Friar Park is a 120-room Victorian neo-Gothic mansion in Henley-on-Thames built in 1889. It was formerly owned by eccentric lawyer Sir Frank Crisp and purchased in January 1970 by musician George Harrison. The site covers about 62 acres (25 hectares). Features include caves, grottoes, underground passages, a multitude of garden gnomes, and an Alpine rock garden with a scale model of the Matterhorn.

The main house is listed Grade II on the National Heritage List, and the gardens of Friar Park are also listed Grade II on the Register of Historic Parks and Gardens. In addition to the main house, the Lower Lodge, Middle Lodge, and Upper Lodge are all also individually listed Grade II. The entrance walls and piers of the Lower Lodge, and the railed wall piers and gates of the Middle Lodge are also listed Grade II.

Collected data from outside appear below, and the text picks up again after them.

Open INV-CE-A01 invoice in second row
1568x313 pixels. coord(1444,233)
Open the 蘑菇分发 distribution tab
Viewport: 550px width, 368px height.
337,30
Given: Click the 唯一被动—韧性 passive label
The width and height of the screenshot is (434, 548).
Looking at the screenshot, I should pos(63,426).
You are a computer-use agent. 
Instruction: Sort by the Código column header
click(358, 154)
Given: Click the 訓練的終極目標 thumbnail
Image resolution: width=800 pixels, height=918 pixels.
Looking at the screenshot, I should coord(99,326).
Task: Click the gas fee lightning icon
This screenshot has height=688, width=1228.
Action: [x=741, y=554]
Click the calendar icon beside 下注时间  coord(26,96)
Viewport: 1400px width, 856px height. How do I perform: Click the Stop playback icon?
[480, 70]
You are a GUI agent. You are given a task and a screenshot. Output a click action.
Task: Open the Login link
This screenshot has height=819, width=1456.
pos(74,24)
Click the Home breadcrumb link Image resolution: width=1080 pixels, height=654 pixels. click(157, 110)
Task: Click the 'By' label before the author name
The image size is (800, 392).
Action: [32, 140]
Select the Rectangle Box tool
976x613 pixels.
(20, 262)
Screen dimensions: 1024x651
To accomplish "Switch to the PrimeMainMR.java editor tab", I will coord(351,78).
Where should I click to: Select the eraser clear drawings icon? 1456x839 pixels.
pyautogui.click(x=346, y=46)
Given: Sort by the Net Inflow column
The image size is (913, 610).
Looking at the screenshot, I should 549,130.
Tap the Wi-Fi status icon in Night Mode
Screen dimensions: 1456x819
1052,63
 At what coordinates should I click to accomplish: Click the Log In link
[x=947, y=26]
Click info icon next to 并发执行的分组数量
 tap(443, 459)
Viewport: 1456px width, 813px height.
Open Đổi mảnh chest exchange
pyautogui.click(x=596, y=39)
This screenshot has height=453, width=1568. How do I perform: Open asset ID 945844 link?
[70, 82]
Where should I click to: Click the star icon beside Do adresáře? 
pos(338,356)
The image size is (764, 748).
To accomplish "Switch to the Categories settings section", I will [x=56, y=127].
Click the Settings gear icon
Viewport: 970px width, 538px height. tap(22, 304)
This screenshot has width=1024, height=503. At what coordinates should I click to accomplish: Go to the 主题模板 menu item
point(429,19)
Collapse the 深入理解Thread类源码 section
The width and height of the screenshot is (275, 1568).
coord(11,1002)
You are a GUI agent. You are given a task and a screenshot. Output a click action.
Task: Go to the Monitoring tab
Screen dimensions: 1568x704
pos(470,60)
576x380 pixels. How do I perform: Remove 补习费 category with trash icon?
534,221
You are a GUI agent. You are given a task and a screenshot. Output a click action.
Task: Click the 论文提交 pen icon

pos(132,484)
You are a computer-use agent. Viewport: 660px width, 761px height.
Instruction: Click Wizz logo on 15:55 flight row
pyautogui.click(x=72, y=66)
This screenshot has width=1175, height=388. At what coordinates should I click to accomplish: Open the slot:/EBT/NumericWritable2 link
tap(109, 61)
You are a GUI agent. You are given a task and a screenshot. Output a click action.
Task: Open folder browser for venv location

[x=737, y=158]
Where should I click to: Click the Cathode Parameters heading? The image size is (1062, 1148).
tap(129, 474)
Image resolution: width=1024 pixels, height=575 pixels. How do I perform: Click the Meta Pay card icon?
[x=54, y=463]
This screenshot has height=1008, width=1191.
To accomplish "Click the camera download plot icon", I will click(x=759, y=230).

Since the early 1970s, the property has become synonymous with the former Beatle's home studio, known as FPSHOT. Harrison biographer Alan Clayson has described the Friar Park estate as being "as synonymous with his name as the Queen's with Windsor Castle".

Harrison put the whole property up as collateral in order to fund the Monty Python comedy team's movie Life of Brian after their original backers, EMI, pulled out at the last minute. As a huge fan of the Pythons, Harrison simply wanted to get to see the film − something that his friend Eric Idle has often described as "the most expensive cinema ticket in movie history".

The Friar Park estate was owned by Sir Frank Crisp from 1889 until his death in 1919. The property was then sold at an auction to Sir Percival David. Following their divorce, Lady David moved into the Coachman's Cottage on the Southwest corner of the property when the rest of the estate was donated for the use of nuns belonging to the Salesians of Don Bosco order. The nuns ran a local school in Henley, the Sacred Heart School, but by the late 1960s Friar Park was in a state of disrepair and due to be demolished.